# [The problem]
Reproduce word for word the passage of the frontend postmortem notes below, starting with "- Multiple text" and going on through "selectors or getAllByText.".

# [Text provided]
=== Section Start ===

Deferred Items (Known Limitations)
- Supply flow chart — No supply events recorded by SimulationRecorder
- Engagement network graph — Needs cytoscape.js, high complexity, marginal value
- MC convergence plot — Batch API returns aggregate stats only, not per-iteration values
- Synchronized cursor across charts — Nice-to-have, not essential
- Large event downsampling — 50k events may be slow in Plotly; defer optimization
- Click event → chart highlight — Cross-linking between narrative and charts deferred
Lessons Learned
- Plotly type strictness:
title, xaxis.title, yaxis.title are objects ({text: string}) not strings in Plotly's TypeScript types. Must use {text: 'Label'} form.
- React.lazy defeats vi.mock: Mocking
react-plotly.js doesn't work when it's loaded via React.lazy(() => import('react-plotly.js')). Mock the wrapper component instead.
noUnusedLocals catches test imports: With strict TypeScript, unused test imports (like userEvent or waitFor imported but not used) cause build failures.
- Multiple text matches in tests:
getByText('42') fails when seed appears in both metadata and results sections. Use more specific selectors or getAllByText.
<label> without for/htmlFor: getByLabelText requires proper label-input association. When using plain <label> + <input> without ids, use getByText for label text instead.
Test Summary
- 65 new vitest tests (127 total frontend, up from 62)
- 7,448 Python tests unchanged
- Total: 7,575 tests (7,448 Python + 127 vitest)
Postmortem
Delivered vs Planned
- Scope: On target. 6 items deferred (all documented in Deferred Items above). 5 minor items added beyond plan:
StatCard component, RunSummaryCard, tab state in URL, formatSeconds/formatPercent helpers, JSON error display in ComparePanel.
- All 4 sub-phases (34a–34d) delivered as specified.
Integration Audit
- All ~45 new files are imported by at least one other module or test. Zero orphan files.
- All new routes wired in
App.tsx. All new hooks used by page components. All API functions covered by tests.
- Chart components go through
PlotlyChart wrapper — lazy loading confirmed working.
Test Quality Review
- Strengths: Pure function tests (
eventProcessing.test.ts, 13 tests) cover edge cases well. API client tests verify URL construction and request/response mapping. Page tests verify rendering, tab switching, and state management.
- Gaps:
useBatchProgress hook untested (D34.1). Cancelled/error run states not exercised in RunDetailPage tests (D34.2). No query-error-path tests for hooks.
Deficits
| ID |
Severity |
Description |
Status |
| D34.1 |
LOW |
useBatchProgress hook has no dedicated test file |
Deferred |
| D34.2 |
LOW |
RunDetailPage tests don't cover cancelled/error run states |
Deferred |
| D34.3 |
MEDIUM |
ComparePanel silently swallowed JSON parse errors in override text areas |
Fixed — added jsonError state with user-visible error message |
| D34.4 |
MEDIUM |
WS onmessage handler had no try/catch — malformed message would crash hook |
Fixed — added try/catch in both useRunProgress and useBatchProgress |
| D34.5 |
LOW |
Analysis API responses untyped (Record<string, unknown>) — compare/sweep return free-form dicts |
Deferred |
| D34.6 |
LOW |
Hardcoded morale state names and event type strings in eventProcessing.ts |
Deferred |
| D34.7 |
LOW |
Force time series reconstruction assumes no reinforcements (only counts destructions) |
Deferred |

=== Section End ===

# [Recorded data]

=== Section Start ===

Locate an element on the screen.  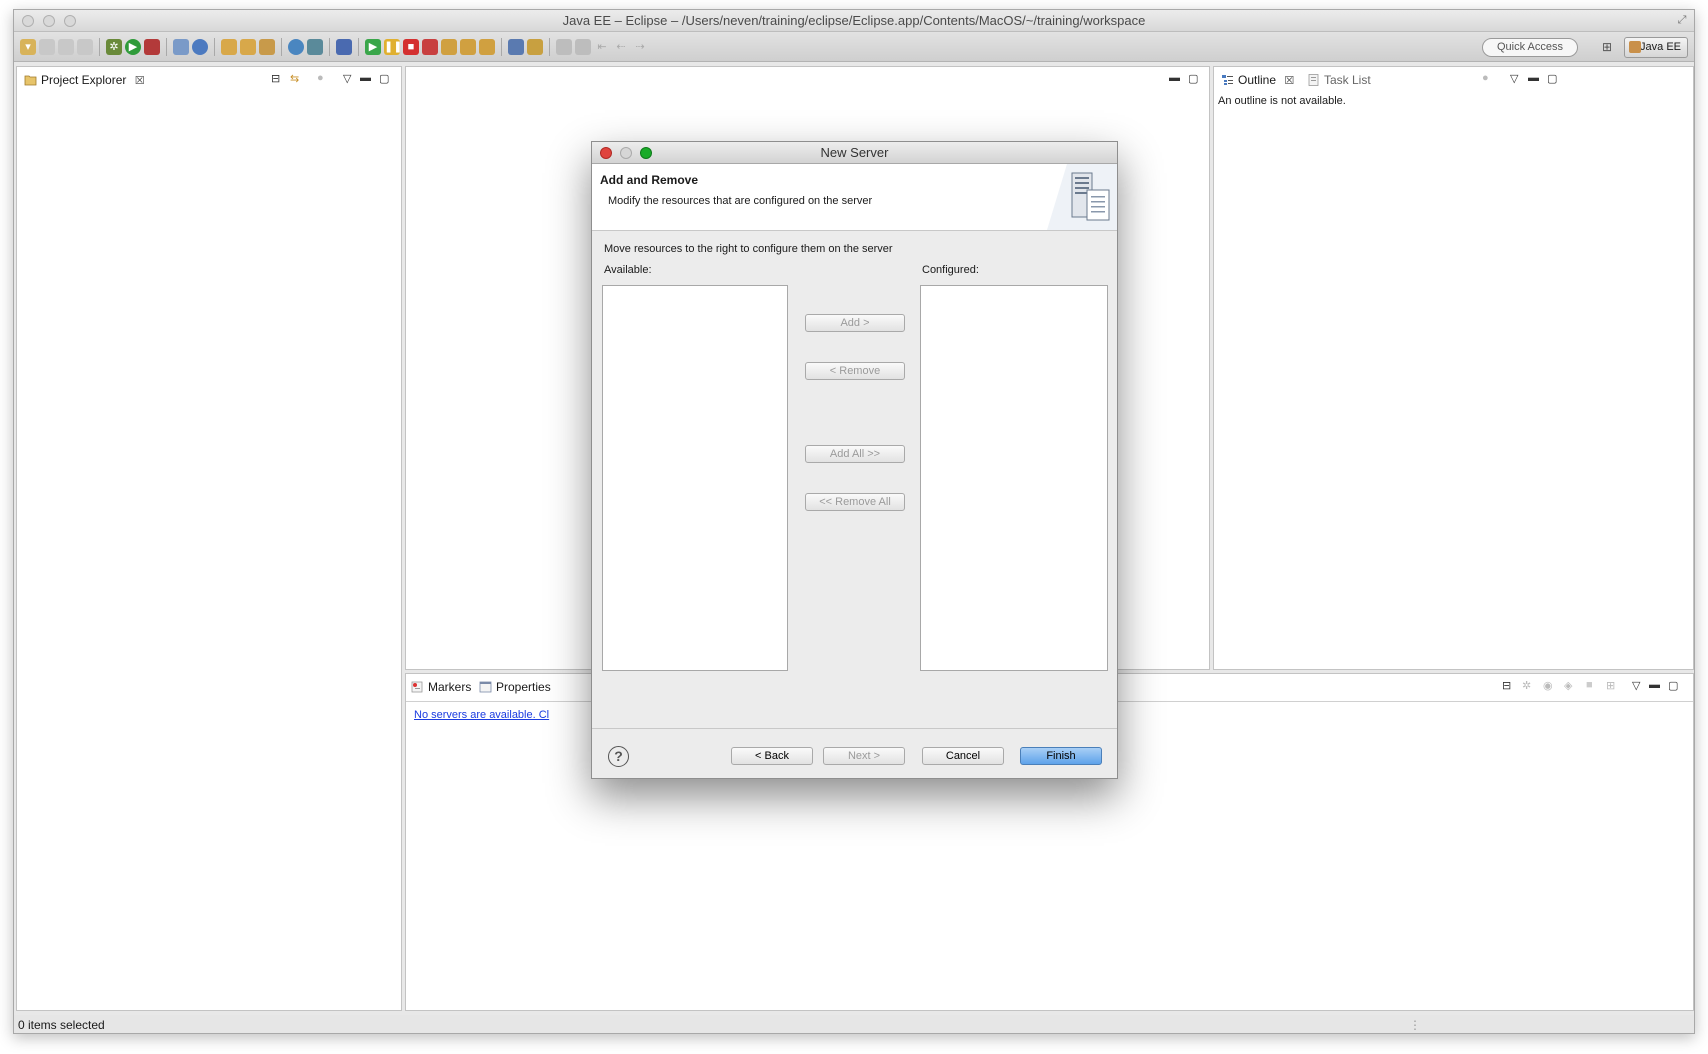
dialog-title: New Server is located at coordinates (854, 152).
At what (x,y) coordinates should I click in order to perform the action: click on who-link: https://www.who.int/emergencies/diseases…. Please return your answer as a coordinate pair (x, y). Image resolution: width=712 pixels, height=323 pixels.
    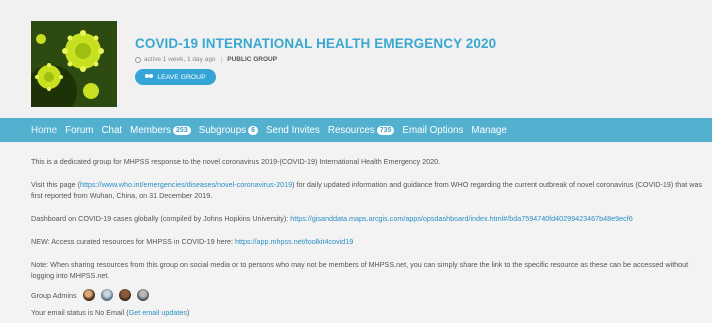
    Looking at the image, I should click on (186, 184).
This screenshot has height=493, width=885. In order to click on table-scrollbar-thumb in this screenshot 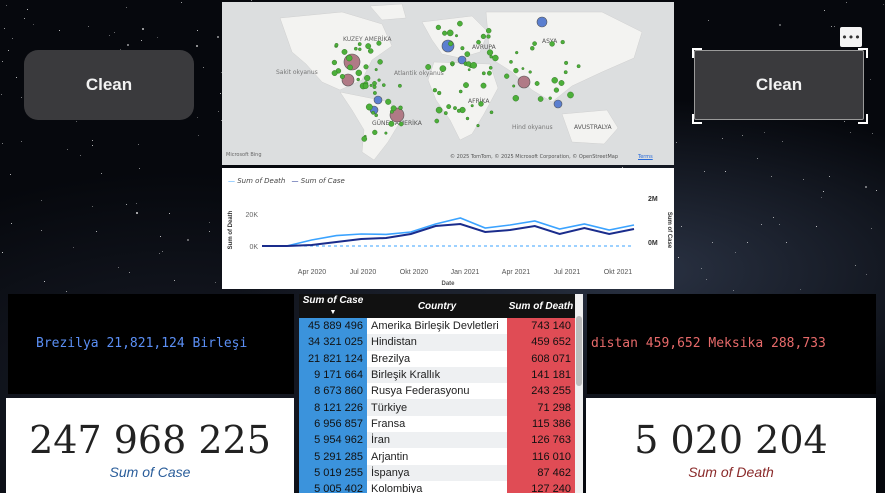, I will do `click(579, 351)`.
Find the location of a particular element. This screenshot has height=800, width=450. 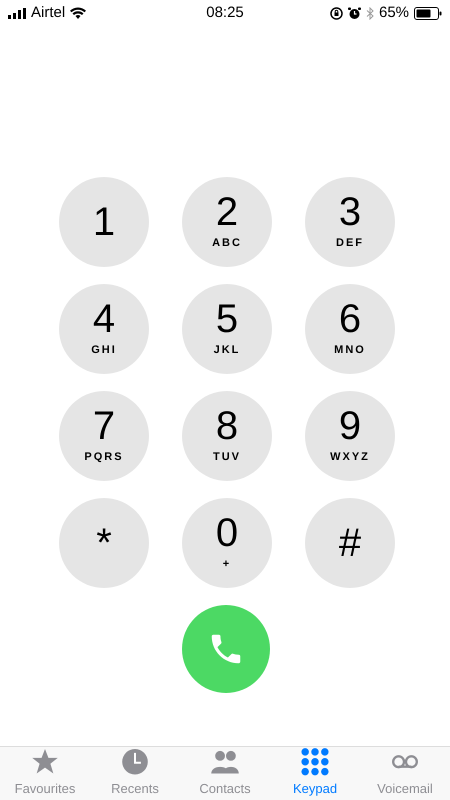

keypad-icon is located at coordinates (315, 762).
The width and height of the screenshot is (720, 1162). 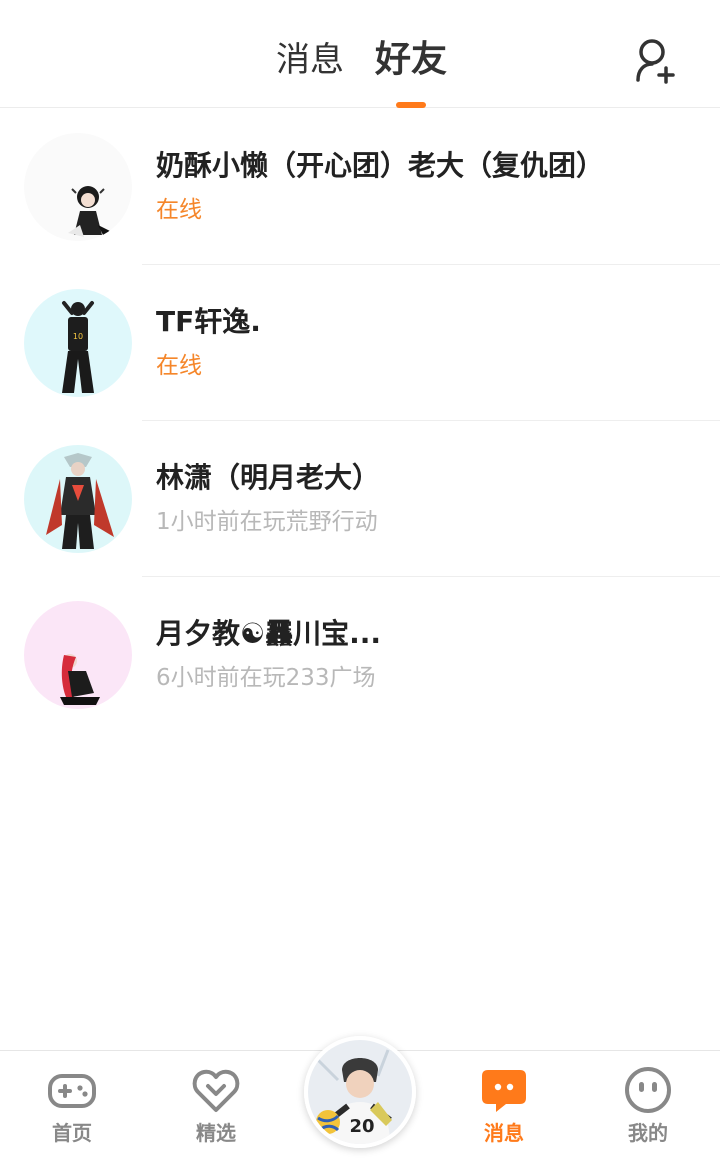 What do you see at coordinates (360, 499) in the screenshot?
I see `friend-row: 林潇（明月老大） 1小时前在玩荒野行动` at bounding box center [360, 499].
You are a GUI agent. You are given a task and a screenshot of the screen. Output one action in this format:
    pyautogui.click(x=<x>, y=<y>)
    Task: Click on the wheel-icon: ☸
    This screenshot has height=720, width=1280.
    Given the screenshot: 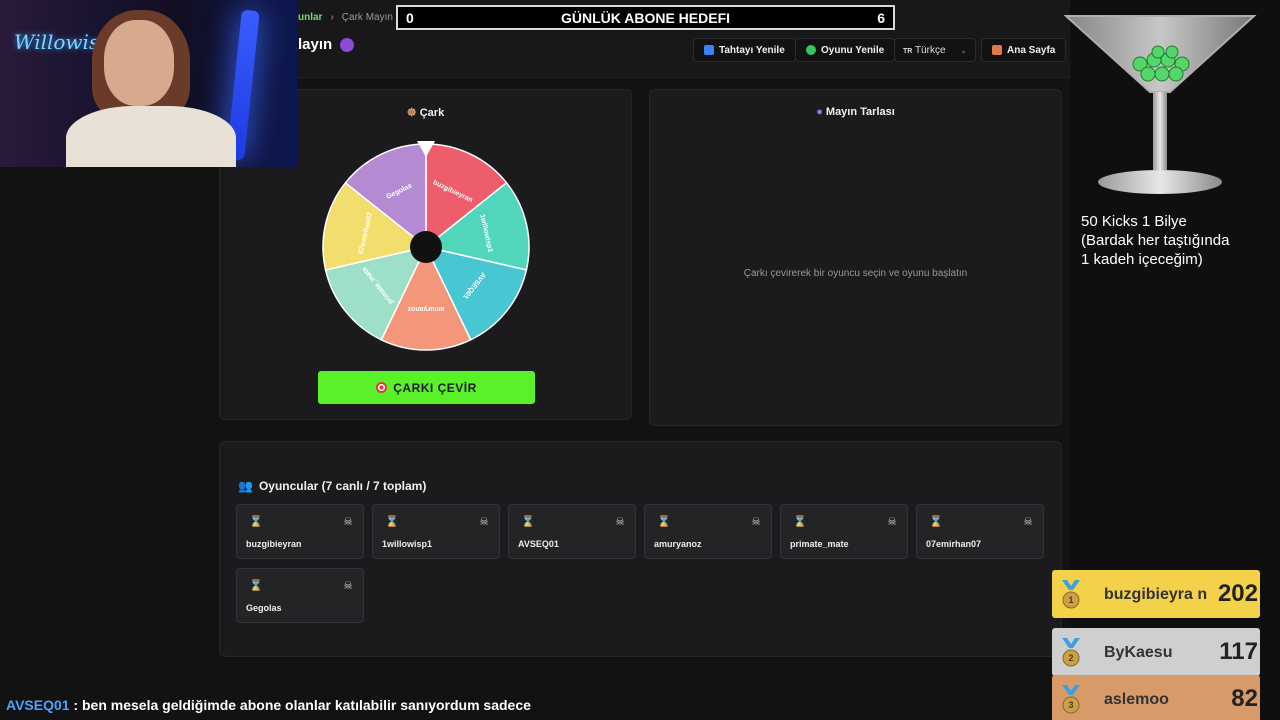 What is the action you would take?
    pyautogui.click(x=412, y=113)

=== Section End ===

# [Reply]
- Multiple text matches in tests:
getByText('42') fails when seed appears in both metadata and results sections. Use more specific selectors or getAllByText.